The problem:
Respond with the count alone after checking every line in the material below for "banner".

(Given records begins)

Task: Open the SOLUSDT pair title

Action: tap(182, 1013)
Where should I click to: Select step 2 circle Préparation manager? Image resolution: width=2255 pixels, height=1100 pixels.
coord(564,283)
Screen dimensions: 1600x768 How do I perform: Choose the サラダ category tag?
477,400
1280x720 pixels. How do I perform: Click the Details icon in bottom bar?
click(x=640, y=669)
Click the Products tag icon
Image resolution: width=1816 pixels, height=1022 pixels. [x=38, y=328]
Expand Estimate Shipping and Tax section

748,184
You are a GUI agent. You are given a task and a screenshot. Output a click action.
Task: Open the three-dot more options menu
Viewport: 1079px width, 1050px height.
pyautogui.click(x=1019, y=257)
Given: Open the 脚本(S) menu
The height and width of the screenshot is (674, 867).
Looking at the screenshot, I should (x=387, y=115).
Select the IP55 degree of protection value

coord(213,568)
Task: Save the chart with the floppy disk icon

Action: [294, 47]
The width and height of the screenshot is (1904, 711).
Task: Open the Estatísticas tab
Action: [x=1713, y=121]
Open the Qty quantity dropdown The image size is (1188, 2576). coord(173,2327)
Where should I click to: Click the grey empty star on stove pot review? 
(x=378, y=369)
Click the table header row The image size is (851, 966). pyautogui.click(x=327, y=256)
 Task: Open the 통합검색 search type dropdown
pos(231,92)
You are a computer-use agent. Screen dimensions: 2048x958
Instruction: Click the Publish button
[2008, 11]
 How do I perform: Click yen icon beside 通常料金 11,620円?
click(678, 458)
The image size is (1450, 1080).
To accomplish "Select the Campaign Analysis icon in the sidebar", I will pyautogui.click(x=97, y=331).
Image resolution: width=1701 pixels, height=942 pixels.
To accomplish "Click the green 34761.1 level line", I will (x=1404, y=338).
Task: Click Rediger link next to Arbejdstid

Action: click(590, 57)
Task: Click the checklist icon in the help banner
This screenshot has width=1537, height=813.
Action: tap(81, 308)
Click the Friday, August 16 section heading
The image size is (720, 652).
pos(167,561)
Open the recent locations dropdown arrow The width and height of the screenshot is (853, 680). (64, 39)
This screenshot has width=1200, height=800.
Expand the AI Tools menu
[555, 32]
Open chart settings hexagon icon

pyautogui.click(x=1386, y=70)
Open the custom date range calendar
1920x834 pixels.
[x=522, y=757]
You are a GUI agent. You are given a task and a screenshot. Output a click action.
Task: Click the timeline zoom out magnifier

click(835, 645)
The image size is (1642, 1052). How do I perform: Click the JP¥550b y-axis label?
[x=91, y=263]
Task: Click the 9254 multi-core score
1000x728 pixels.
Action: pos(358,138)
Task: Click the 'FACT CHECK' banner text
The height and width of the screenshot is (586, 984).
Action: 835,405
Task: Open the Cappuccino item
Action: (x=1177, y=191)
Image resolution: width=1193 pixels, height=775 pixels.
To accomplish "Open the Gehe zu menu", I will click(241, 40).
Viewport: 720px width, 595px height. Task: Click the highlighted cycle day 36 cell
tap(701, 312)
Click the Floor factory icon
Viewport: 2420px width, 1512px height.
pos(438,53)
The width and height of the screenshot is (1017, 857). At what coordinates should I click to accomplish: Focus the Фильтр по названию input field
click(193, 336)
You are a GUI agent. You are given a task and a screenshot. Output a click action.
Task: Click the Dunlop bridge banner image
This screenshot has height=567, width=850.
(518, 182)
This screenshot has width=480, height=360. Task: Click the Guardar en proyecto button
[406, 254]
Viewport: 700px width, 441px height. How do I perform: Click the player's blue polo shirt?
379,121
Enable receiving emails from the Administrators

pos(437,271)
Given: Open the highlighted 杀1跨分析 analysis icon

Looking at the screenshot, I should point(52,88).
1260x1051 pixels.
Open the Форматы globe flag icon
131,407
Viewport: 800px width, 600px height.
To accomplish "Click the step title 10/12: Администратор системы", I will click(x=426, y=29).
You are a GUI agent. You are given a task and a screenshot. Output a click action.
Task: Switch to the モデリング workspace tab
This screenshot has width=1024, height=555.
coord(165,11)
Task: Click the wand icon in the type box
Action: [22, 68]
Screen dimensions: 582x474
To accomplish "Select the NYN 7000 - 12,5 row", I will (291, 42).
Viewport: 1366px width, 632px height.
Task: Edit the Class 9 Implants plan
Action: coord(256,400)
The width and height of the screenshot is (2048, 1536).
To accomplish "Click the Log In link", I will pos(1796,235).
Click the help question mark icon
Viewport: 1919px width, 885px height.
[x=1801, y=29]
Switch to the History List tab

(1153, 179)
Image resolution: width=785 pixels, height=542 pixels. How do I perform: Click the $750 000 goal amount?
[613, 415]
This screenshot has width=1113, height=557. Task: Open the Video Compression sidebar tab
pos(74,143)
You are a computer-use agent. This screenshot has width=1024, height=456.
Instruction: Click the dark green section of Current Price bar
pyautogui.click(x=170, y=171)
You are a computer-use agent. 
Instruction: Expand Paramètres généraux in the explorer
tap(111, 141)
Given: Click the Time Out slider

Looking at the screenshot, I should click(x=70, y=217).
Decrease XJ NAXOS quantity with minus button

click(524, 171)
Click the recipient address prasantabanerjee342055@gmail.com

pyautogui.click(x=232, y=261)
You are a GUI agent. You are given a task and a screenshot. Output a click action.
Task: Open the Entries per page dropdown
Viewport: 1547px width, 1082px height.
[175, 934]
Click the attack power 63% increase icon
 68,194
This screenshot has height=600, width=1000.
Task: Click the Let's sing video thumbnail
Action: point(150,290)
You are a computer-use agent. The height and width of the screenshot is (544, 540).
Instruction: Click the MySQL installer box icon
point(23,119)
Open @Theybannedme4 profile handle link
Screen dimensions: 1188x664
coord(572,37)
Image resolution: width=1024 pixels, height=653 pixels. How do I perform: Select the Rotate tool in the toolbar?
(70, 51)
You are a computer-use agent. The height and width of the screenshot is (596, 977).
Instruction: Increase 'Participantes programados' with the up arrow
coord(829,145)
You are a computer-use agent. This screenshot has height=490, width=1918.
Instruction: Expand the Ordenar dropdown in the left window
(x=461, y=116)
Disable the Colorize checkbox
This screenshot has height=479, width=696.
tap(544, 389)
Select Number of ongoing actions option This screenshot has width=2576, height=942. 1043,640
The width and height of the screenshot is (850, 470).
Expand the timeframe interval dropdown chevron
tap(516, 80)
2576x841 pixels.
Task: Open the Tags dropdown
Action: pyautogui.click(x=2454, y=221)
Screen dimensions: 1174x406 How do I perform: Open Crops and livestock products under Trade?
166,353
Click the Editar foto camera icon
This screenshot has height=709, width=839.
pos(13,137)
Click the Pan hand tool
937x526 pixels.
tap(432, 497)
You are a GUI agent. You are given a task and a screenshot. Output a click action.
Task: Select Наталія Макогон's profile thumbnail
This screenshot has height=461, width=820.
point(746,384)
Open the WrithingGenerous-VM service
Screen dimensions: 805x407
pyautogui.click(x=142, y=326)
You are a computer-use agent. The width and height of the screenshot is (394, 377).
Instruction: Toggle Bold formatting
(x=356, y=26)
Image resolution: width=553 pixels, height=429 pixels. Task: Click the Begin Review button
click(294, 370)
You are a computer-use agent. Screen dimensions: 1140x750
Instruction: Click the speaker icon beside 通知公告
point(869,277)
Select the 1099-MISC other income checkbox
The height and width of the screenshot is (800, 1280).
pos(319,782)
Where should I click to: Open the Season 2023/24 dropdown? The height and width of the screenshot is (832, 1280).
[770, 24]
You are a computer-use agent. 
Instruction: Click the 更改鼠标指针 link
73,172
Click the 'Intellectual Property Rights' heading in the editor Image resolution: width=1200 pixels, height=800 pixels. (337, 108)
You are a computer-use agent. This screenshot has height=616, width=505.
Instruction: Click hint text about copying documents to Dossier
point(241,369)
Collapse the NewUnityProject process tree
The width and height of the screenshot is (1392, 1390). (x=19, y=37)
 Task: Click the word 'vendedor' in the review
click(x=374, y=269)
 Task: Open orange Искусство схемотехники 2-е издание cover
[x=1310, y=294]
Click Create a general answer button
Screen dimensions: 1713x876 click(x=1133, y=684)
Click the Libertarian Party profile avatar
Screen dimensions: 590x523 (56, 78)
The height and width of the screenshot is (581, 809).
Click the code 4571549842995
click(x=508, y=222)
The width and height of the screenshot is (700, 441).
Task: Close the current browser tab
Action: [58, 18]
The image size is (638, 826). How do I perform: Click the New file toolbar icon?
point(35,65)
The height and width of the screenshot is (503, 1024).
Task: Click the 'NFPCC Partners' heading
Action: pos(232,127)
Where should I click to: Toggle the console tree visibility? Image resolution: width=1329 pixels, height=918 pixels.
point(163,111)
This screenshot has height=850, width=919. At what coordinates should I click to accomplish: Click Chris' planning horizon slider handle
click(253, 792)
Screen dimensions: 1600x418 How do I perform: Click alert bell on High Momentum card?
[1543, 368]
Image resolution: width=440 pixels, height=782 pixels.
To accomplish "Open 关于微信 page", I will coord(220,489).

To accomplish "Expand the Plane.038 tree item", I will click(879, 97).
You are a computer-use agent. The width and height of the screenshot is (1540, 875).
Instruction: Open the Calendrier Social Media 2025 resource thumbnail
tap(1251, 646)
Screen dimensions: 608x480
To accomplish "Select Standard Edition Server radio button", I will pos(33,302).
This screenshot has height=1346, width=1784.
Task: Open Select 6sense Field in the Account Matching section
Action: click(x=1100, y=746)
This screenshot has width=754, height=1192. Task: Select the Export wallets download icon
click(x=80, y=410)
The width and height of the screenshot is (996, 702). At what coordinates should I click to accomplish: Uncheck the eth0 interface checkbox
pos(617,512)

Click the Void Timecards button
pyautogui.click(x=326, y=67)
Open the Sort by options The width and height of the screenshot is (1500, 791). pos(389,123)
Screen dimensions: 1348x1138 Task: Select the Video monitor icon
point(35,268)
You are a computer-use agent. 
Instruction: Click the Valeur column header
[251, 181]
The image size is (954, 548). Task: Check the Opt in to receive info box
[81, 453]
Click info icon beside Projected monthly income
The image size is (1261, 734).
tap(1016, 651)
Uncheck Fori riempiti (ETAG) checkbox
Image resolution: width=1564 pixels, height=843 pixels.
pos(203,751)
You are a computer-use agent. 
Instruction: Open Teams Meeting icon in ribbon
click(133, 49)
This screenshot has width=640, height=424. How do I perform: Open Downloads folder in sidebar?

(Given records ends)

Answer for the task:
3